Es freut sich über die plötzliche Fülle von potentiellen Koalitionspartnern nach dem FDP-Erfolg in NRW freilich einer, der die politische Show in Deutschland praktisch erfunden hat: Kanzler Schröder. Im Gegensatz zu seinem Vorgänger Kohl, der noch wesenhaft in einer bäuerlich-katholischen, vom Mißraten eigenständiger deutscher Politik geprägten Politikauffassung verwurzelt war, brilliert Schröder als politischer Verpackungskünstler. Zugute kommt ihm dabei eine ebenfalls sinnentleerte sozialdemokratische Partei, die mit ein bißchen Kindergelderhöhung und Vermögenssteueranhebung dahin folgt, wo auch immer Wahlen gewonnen werden. Immerhin ist Schröder dabei so professionell, daß er "Erfolge" um jeden Preis zu erzielen weiß, wohlwissend, daß ein Ergebnis an sich mehr wert ist als seine tatsächliche Qualität. Derart kompromißbegabt laviert er durch Atom und Rente, durch Steuerreform und Bürgerschaftsrecht, daß er jetzt sogar von der Welt am Sonntag als "souverän" gefeiert wird.

Nach dem Zusammenbruch des Ostblocks 1989/90 und dem Wegfall des Ost-West-Konflikts scheint sich nun auch die Links-Rechts-Polarisierung aufzulösen. Die vom Antikommunismus zehrende CDU sucht nun händeringend nach einer neuen Verortung und mit ihr das gesamte bürgerliche Lager.
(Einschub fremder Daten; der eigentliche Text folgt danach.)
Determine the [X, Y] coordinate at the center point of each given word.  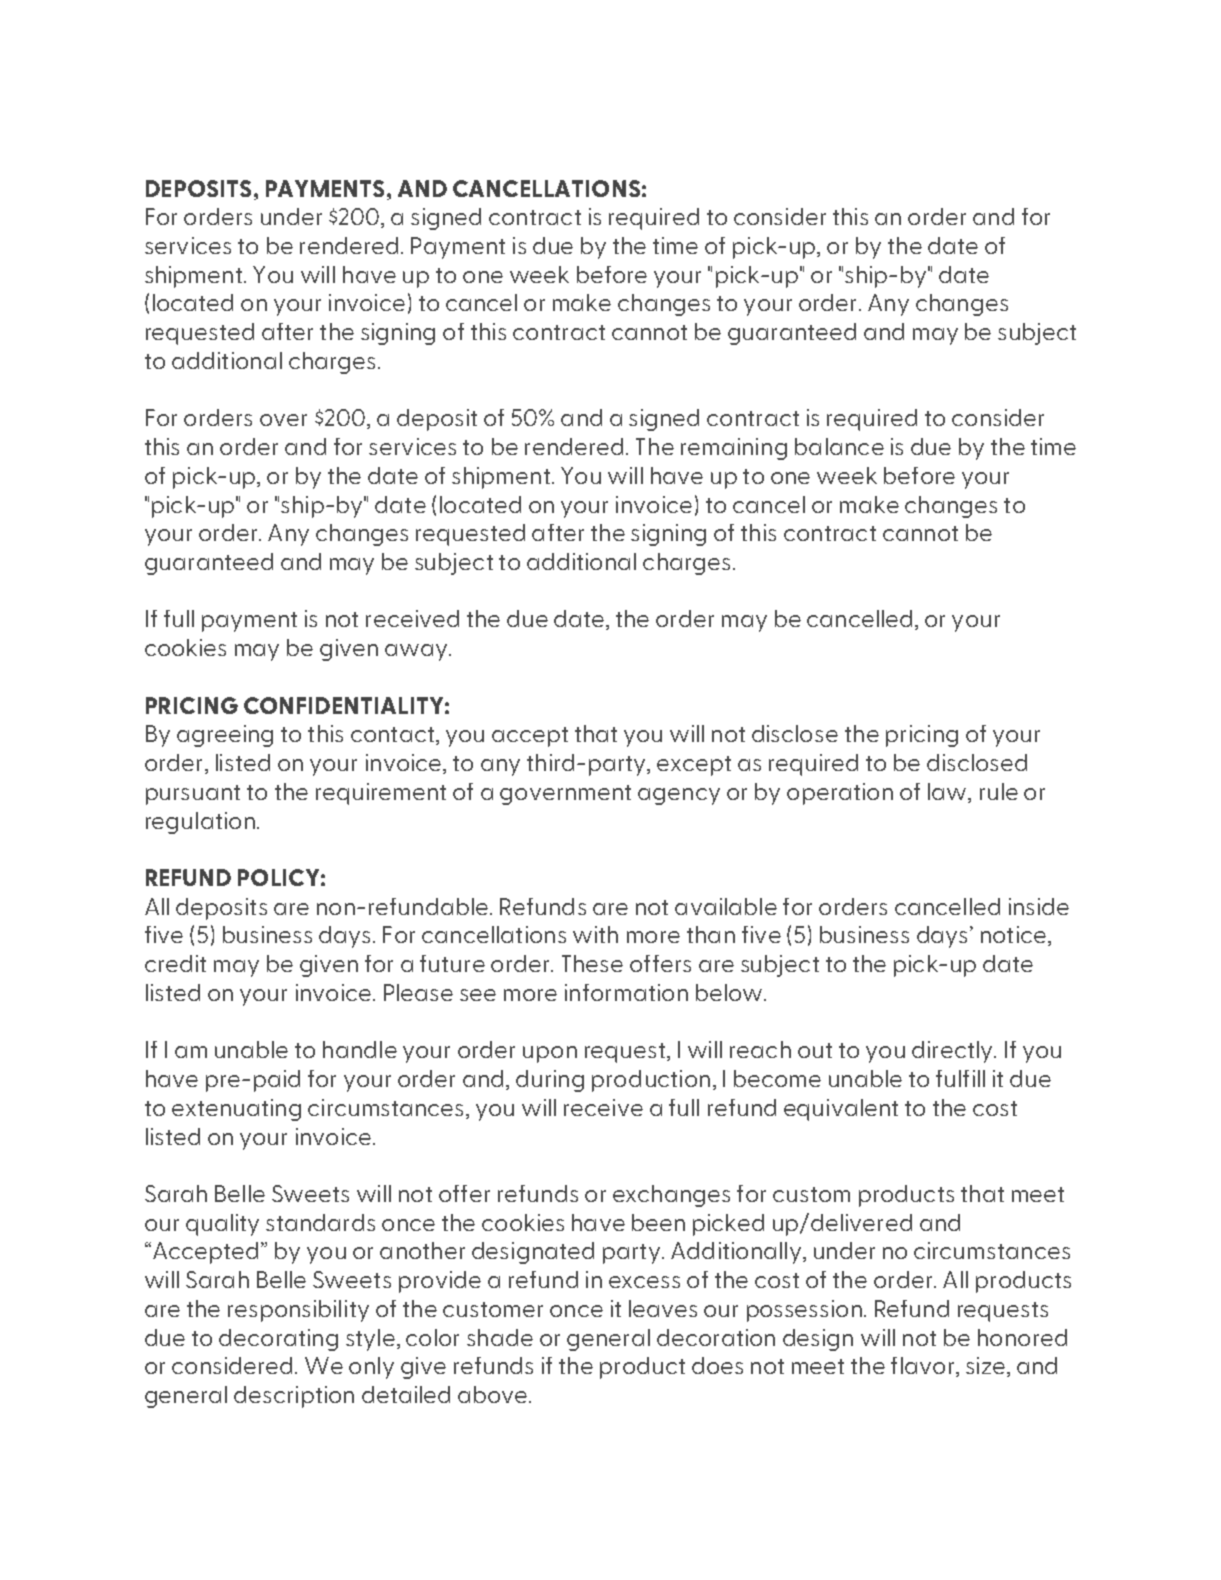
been [658, 1222]
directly [953, 1052]
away [417, 652]
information [626, 992]
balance [839, 446]
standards [320, 1222]
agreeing [225, 736]
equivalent [841, 1110]
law [948, 793]
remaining [734, 449]
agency [679, 796]
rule [999, 791]
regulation [200, 823]
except [694, 766]
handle [360, 1049]
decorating [278, 1340]
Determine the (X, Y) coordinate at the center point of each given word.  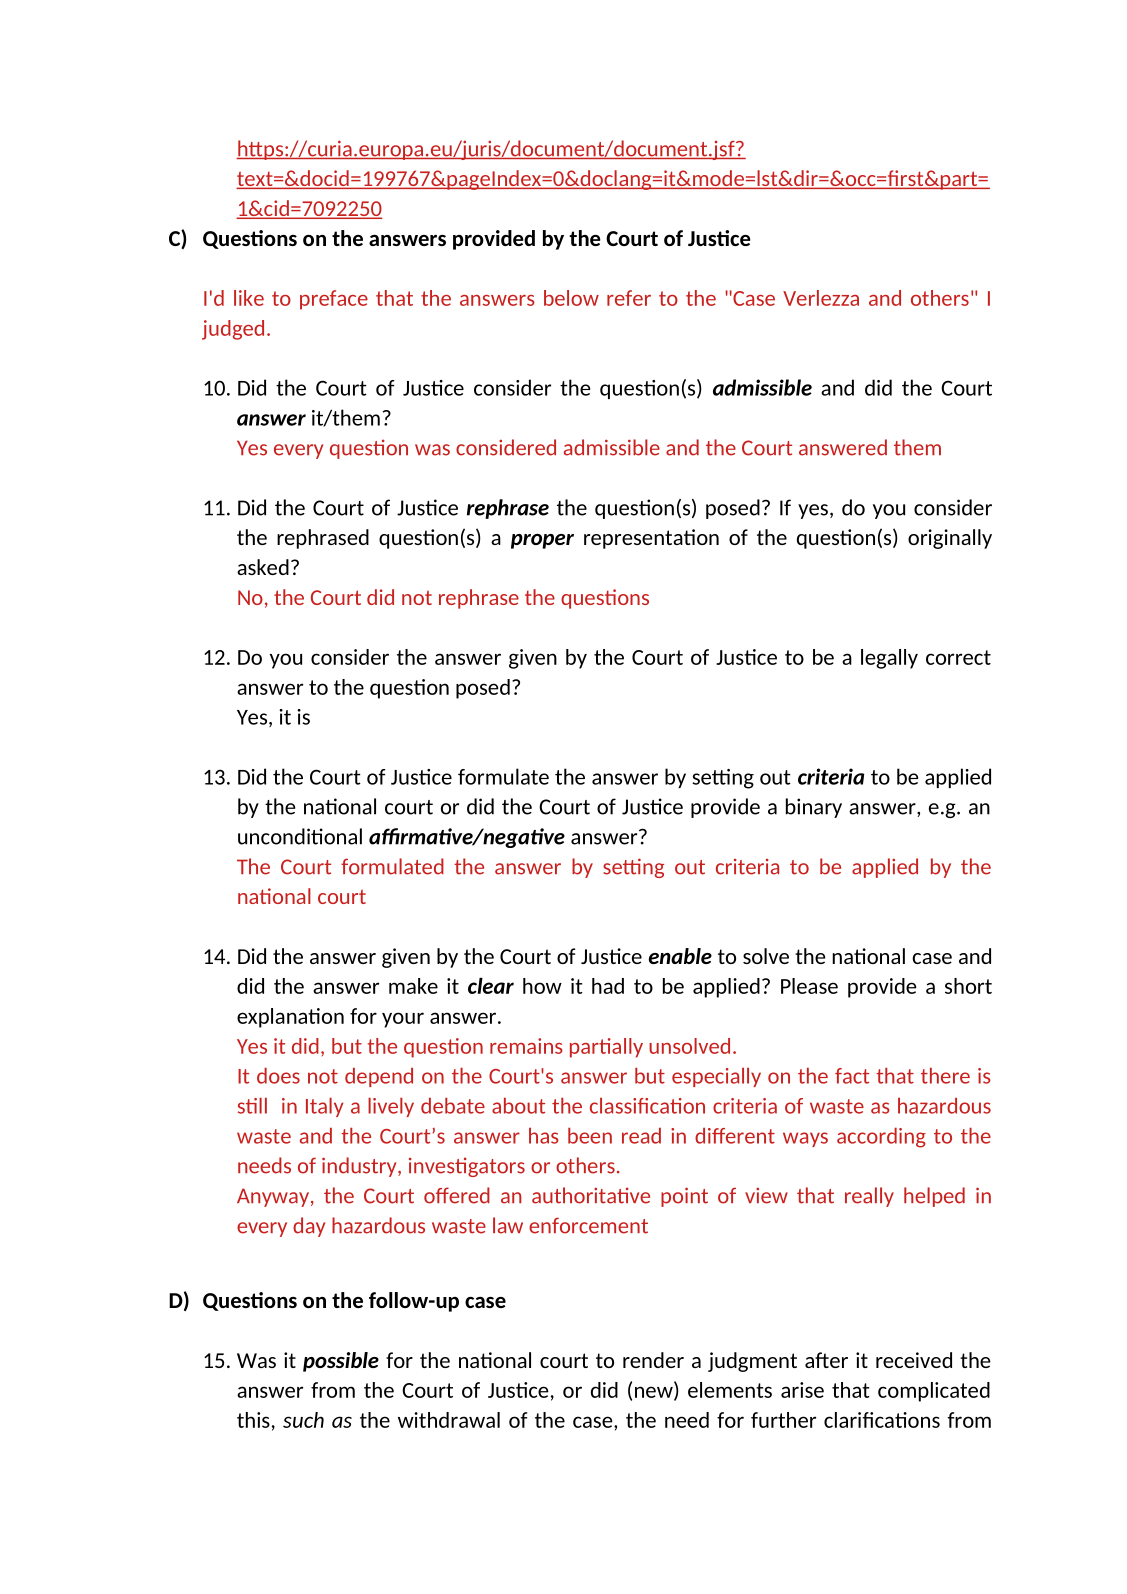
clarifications (882, 1420)
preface (334, 300)
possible (341, 1362)
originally (950, 539)
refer (629, 298)
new (655, 1393)
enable (680, 956)
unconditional (300, 836)
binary (814, 808)
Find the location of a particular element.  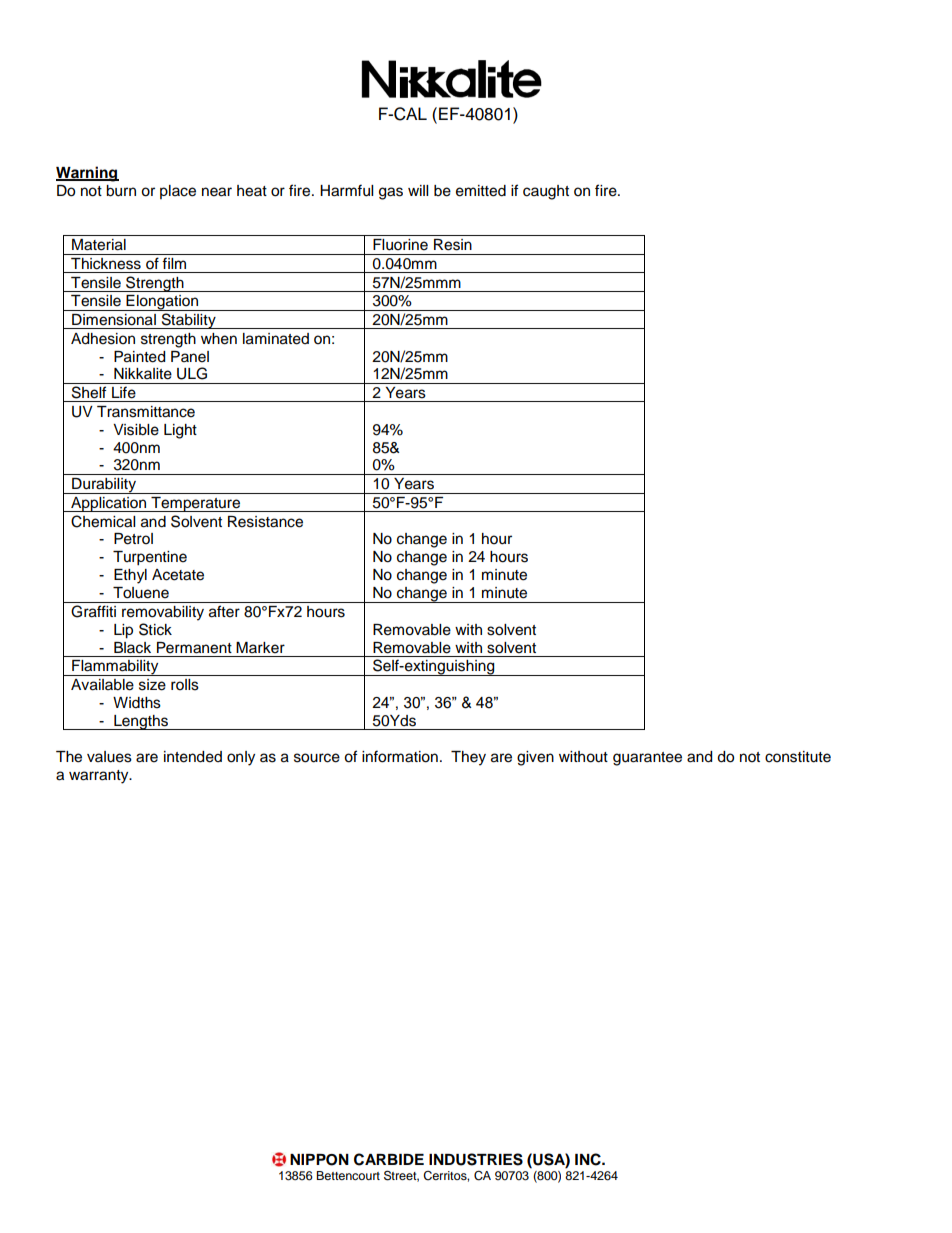

place is located at coordinates (178, 192).
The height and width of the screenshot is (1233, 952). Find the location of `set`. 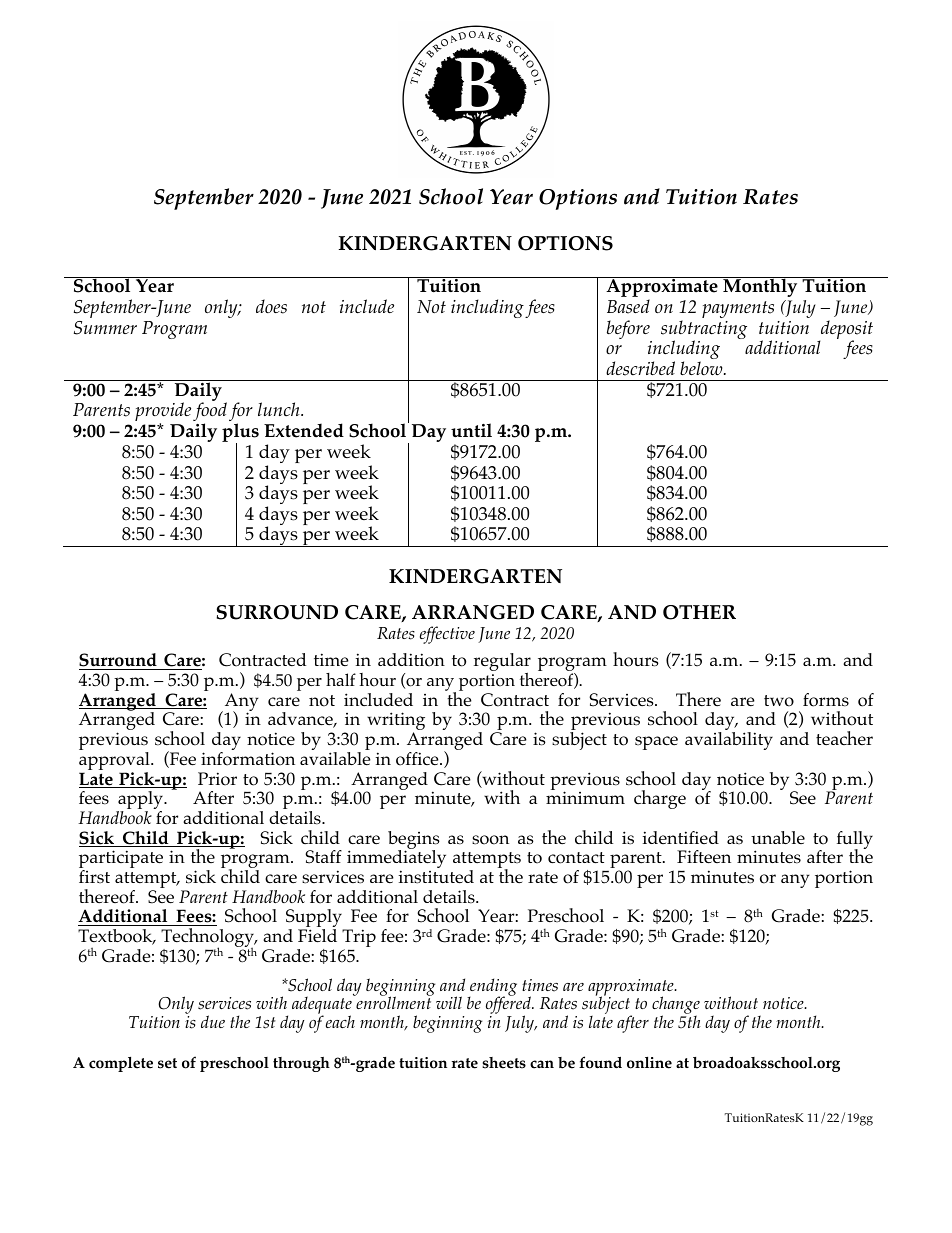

Die Parole "Freiheit statt Sozialismus", eine zutiefst politische CDU-Parole des Bundestagswahlkampfes von 1976, wäre heute kaum vorstellbar.

Auch wenn die Lage des politischen Weltbürgerkrieges durch den Zusammenbruch des Eisernen Vorhanges fortgefallen ist und damit die Brisanz des Links-Rechts-Gegensatzes fortgefallen ist – die Gegensätze zwischen politischen Lagern existieren fort: Das Spannungsverhältnis zwischen Solidarität und Individualismus, Gemeinschaft und Egoismus, Bindung und Freiheit besteht fort.

Wenn notwendige politische Auseinandersetzungen ersetzt werden durch Image-Schnickschnack und Marketing-Tricks, dann ist auch das eine politische Entscheidung: nämlich ein Rückzug aus der Sphäre des Politischen. Man überläßt das Feld denjenigen, deren Kräfte stärker sind. Wer entscheidet über den Ernstfall in der deutschen Politik? In der Außenpolitik, in der Frage des Einsazes der Bundeswehr, in der Frage der Einwanderung, in der Frage der Währungsstabilität, in der Frage des Fortbestandes des Nationalstaates Deutschland?

Auf der Strecke bleibt, was ein (wie immer ungewolltes) Bonmot Helmut Kohls einst so ausdrückte: "Wichtig ist, was hinten rauskommt." Die politische Landschaft in Deutschland ist in Bewegung geraten. Fraglich ist, wohin. Wenn sie nur mal nicht auf der Stelle tanzt.